All terms
Architecture
Attention
Also known as: self-attention, multi-head attention, scaled dot-product attention
The mechanism that lets a model decide which parts of its input matter most for each token it produces. Every Transformer is built around it.
What it means
Attention is how a Transformer figures out which tokens to "look at" when processing each position. For every token, the model produces three vectors: a query, a key, and a value. The query gets compared (dot product) against every other token's key to produce a score, those scores get softmaxed into weights, and the output is a weighted sum of all the value vectors. In English: each token asks "who in this sequence is relevant to me?" and pulls in their information accordingly.
There are two flavors that show up everywhere. Self-attention is when a sequence attends to itself — used inside every Transformer block to mix information across positions. Cross-attention is when one sequence attends to another — used in encoder-decoder models so the decoder can look at the encoder's output. Decoder-only models like GPT and Claude only use self-attention (with a causal mask so tokens can't peek at the future).
Multi-head attention runs many attention computations in parallel with different learned projections, then concatenates the results. The intuition is that different "heads" can specialize: one might track syntax, another long-range coreference, another local n-grams. Modern models use 32 to 128 heads. Variants like Grouped-Query Attention (GQA) and Multi-Query Attention (MQA) share keys and values across heads to make inference cheaper — Llama 3, Mistral, and most 2025-era models use GQA.

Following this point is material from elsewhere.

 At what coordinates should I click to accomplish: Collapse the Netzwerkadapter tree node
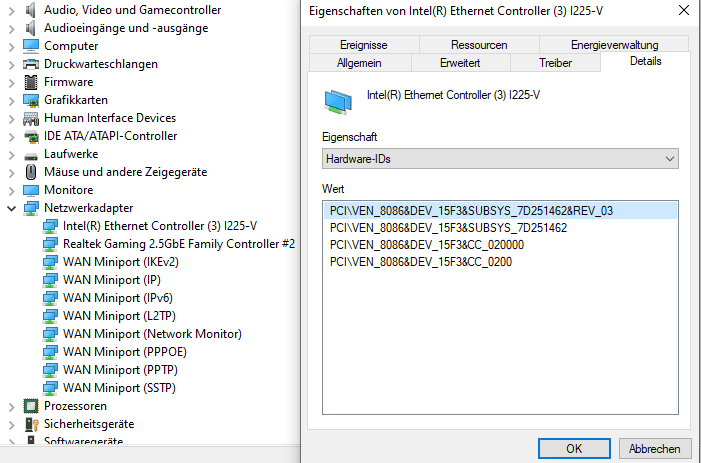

Attention's main weakness is that its cost scales quadratically with sequence length: a 100k-token context takes roughly 100x more attention compute than a 10k context. That's why long-context models use tricks like sliding window attention, sparse attention, or FlashAttention to keep things tractable.
Example
When you ask Claude "What did the CEO say in the third paragraph?", attention is what lets the model jump straight to the third paragraph instead of relying on the order it read things in.
Why it matters
Attention is the one mechanism behind nearly every capability of modern LLMs. Long context, in-context learning, instruction following — they're all consequences of attention being good at finding relevant information across a sequence.